Conditions d’exercice de la réintégrande

Pour qu’une réintégrande soit recevable, les conditions suivantes doivent être remplies :

  • Bien immobilier uniquement : L’action s’applique exclusivement aux biens immobiliers, qui doivent être susceptibles de prescription acquisitive.
  • Acte de violence ou de voie de fait : Le trouble doit être causé par un acte de force ou une appropriation illicite (comme une expulsion forcée ou une appropriation illégitime).
  • Délai d’un an : L’action doit être intentée dans l’année suivant l’acte de dépossession ou le trouble.
  • Possession paisible et publique : La possession doit être libre de vices, soit paisible, publique, continue, et non équivoque.

Conséquences des réformes récentes

Depuis les réformes du droit des biens, l’ancienne complainte n’est plus accessible, et les litiges de possession, notamment ceux impliquant des troubles mineurs, sont généralement traités en référé. Cette approche facilite une intervention rapide en permettant au juge des référés de statuer temporairement sur des litiges urgents de possession sans examiner le fond du droit de propriété. De plus, les actions possessoires ne peuvent être cumulées avec les actions pétitoires. En d’autres termes, celui qui souhaite protéger sa possession ne peut en même temps revendiquer un droit de propriété définitif dans la même procédure, et inversement.

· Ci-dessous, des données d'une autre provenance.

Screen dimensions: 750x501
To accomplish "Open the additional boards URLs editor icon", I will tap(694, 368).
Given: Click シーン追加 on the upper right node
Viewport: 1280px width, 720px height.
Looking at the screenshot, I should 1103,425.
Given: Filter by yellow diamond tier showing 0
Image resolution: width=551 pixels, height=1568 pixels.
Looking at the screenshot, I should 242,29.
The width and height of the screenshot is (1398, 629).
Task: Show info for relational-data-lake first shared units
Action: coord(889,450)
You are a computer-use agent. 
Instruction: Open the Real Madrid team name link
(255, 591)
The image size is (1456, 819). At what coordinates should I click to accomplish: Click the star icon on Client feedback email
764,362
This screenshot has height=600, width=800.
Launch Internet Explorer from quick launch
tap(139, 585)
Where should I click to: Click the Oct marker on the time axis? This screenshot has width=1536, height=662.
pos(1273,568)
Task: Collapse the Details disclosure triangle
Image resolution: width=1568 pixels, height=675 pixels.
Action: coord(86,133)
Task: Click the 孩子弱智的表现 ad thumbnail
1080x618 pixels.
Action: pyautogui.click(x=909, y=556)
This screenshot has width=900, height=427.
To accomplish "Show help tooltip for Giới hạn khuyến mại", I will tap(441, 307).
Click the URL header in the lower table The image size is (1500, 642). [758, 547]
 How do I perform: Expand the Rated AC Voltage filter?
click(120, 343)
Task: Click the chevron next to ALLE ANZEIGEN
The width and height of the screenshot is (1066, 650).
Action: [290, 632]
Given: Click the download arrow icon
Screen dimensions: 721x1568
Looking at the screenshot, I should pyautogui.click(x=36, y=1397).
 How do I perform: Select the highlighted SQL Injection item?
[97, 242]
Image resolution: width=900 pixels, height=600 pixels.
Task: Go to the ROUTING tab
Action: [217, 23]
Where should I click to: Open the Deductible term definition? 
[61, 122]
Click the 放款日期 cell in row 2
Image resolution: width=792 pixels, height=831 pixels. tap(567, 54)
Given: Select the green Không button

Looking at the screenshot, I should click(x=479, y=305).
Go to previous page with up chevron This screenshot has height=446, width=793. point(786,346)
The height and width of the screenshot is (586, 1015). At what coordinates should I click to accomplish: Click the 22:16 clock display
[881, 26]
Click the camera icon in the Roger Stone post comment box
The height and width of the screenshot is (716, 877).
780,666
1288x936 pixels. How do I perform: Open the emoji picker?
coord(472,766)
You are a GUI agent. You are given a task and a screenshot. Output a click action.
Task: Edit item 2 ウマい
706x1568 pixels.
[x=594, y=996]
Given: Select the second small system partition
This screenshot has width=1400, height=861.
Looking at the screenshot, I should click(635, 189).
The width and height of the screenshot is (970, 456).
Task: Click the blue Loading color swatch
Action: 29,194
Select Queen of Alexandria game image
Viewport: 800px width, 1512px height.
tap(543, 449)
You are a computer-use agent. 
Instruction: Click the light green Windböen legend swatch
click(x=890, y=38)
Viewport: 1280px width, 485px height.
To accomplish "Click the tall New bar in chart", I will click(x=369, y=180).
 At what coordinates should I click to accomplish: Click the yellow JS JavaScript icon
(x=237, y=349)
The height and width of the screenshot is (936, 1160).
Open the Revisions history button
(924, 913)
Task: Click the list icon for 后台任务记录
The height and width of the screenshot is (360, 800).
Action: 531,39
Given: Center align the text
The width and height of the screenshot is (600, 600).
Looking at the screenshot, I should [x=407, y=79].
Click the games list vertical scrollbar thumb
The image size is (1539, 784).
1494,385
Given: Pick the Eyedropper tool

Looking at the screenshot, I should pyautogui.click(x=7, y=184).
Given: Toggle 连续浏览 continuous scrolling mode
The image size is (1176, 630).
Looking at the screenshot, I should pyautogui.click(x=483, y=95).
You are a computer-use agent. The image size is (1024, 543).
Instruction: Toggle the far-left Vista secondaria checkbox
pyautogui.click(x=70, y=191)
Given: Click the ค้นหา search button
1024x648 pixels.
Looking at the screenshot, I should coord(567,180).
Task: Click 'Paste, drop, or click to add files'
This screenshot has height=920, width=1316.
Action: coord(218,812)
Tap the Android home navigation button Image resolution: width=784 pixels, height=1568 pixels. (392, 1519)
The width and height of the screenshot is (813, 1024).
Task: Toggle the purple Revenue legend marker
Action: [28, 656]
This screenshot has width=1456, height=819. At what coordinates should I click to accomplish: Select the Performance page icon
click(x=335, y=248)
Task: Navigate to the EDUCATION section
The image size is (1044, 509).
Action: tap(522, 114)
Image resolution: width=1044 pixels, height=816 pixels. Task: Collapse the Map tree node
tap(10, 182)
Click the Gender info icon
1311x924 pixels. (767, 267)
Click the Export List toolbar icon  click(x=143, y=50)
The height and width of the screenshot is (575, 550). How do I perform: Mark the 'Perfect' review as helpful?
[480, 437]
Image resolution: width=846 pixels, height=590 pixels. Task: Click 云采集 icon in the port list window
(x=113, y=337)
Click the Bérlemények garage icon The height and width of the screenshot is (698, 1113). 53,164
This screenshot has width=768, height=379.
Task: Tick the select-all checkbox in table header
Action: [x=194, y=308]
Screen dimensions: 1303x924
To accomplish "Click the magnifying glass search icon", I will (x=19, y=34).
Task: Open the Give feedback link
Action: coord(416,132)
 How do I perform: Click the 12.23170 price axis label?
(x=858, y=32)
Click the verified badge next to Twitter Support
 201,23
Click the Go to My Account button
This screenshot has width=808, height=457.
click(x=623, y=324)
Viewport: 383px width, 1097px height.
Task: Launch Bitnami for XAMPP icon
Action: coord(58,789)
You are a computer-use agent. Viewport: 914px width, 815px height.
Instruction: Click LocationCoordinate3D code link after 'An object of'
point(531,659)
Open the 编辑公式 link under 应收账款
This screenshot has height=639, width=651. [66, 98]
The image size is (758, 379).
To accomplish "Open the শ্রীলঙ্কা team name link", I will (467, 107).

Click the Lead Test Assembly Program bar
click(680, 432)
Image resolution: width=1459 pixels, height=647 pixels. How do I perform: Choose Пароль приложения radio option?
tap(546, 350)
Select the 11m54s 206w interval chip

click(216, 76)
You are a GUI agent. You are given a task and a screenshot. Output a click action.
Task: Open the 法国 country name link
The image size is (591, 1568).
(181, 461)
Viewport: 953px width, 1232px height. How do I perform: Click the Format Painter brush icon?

En Cas d’Échec de l’Action Possessoire

Si le demandeur n’obtient pas gain de cause dans l’action possessoire, il peut se tourner vers l’action pétitoire pour faire valoir un droit de propriété sur le bien concerné. Toutefois, la pétition reste distincte et ne peut être menée qu’après avoir échoué au possessoire.

Ainsi, avec la suppression de la complainte et la focalisation sur la réintégrande pour les troubles graves, le cadre juridique belge offre aujourd’hui un dispositif plus clair pour protéger efficacement les possesseurs de biens immobiliers, tout en évitant des procédures complexes et redondantes.

Les conditions de l’action possessoire :

En droit belge, les actions possessoires sont des actions judiciaires qui visent à protéger la possession d’un bien, indépendamment de la question de la propriété. Elles sont principalement prévues pour défendre une personne qui se trouve en possession d’un bien contre les perturbations ou les menaces de perturbations de cette possession. Voici les conditions pour intenter une action possessoire :

1. La possession

  • Le demandeur doit être en possession du bien ou du droit en question. La possession implique la maîtrise de fait sur le bien, avec l’intention de se comporter comme un propriétaire ou un titulaire du droit.
  • La possession doit être continue, paisible, publique et non équivoque.
  • La possession doit avoir été exercée pendant un an au moins pour certaines actions, notamment l’action en réintégration, mais ce délai n’est pas requis pour l’action en complainte.

2. Une atteinte à la possession

  • Il doit y avoir eu trouble (menace ou obstacle dans l’exercice de la possession) ou dépouillement (expulsion de la possession) causé par un tiers.
  • Le trouble peut être matériel (actes concrets sur le bien, tels que des dégradations ou des actes perturbant l’usage) ou juridique (actes qui remettent en question les droits du possesseur, comme des allégations infondées de droits de propriété).
  • L’atteinte doit être récente, c’est-à-dire que l’action doit être intentée dans un délai d’un an suivant le trouble ou le dépouillement.

3. Absence de titre ou de cause légitime de la part du perturbateur

  • Le trouble ou le dépouillement doit être effectué sans droit légitime. Si la personne perturbant la possession a un titre légitime, alors l’action possessoire ne peut pas être engagée.

4. Types d’actions possessoires

  • Action en complainte : pour faire cesser un trouble dans la possession.
  • Action en réintégration : pour rétablir le possesseur dans la possession d’un bien dont il a été dépouillé.
  • Action en dénonciation de nouvel œuvre : pour prévenir des travaux ou constructions qui pourraient affecter la possession du bien.